Personal controls include hand washing and respiratory hygiene. But mask use by the general public — people without symptoms who are not caring for others — has little or no benefit and potentially great harm if people who need masks can’t get them. Masks will be in short supply. The most important use is for health care workers and those caring for ill patients. In health care settings, safely reusable respiratory protection that can be disinfected can be crucially important. Useful products include personal air-purifying devices and elastomeric respirators. Patients also must be able to cover their mouths to reduce spread of infection.
What more do we need to know?
We are learning more, but unfortunately, the answer is, a lot.
China has been working hard to keep up with the testing, care and social impacts of the virus. It’s good to see crucial epidemiological information starting to emerge.

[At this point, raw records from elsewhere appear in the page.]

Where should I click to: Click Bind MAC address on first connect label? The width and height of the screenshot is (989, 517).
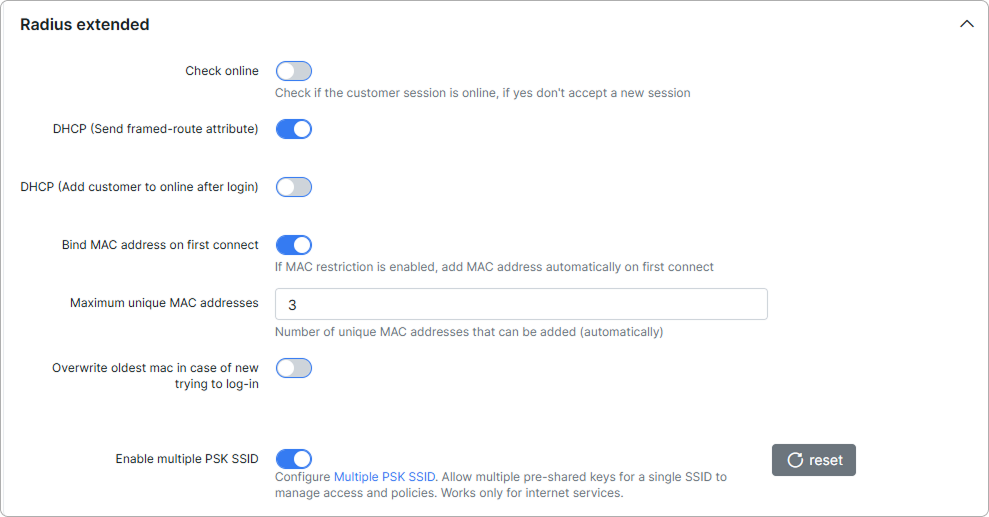[160, 245]
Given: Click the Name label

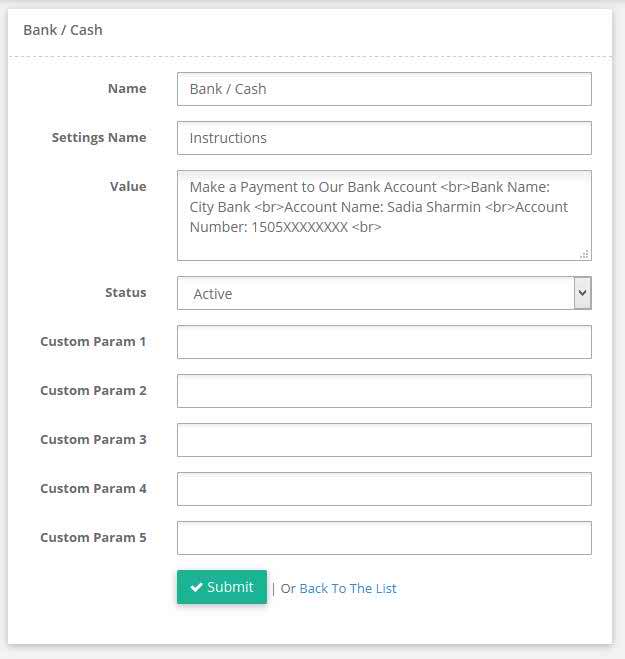Looking at the screenshot, I should (127, 89).
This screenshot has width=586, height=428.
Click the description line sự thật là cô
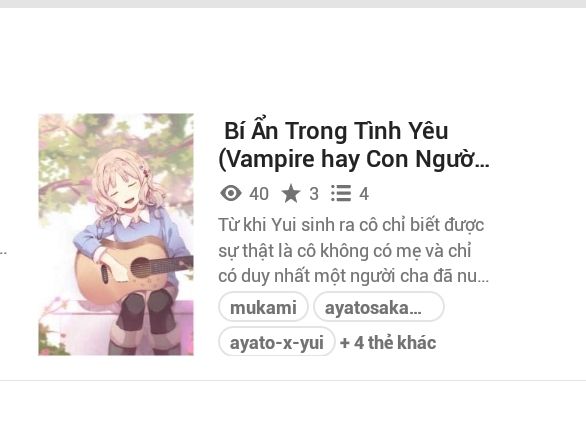click(344, 251)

We still don’t know the basics about who has been tested, what proportion are positive, how this is changing over time, and what the positivity rates are by location, week of testing and patient age. This is basic information. As just one example: How many children have been tested? Does the fact that there have been few infections in children reflect a lack of testing or a lack of infection?
Among those who test positive, what proportion do and don’t develop severe disease, analyzed by age, sex and underlying medical conditions? What proportion die, analyzed by the same factors?
Among all patients using selected health facilities in Wuhan and elsewhere, what proportion of those with a cough have infection, as confirmed by polymerase chain reaction (PCR) testing of nasopharyngeal swab samples? What proportion of those without a cough have novel coronavirus infection confirmed by PCR testing?
The answers to these questions will help determine whether the virus is already circulating widely (i.e., has become endemic and can’t be stopped), what proportion of all with infection have serious illness, and whether the epidemic is peaking or not.
Where is the novel coronavirus going next?
Only time will tell. The next few days and weeks will determine:
- If sustained transmission begins in other countries, which unfortunately seems likely.
- If it does, whether it can be contained, which unfortunately seems unlikely.
- How severe the illness is among those who are infected, which we still don’t know.
Until we know this critical information, we won’t be able to assess how bad this novel coronavirus is going to get and which control measures have the best chance of slowing spread.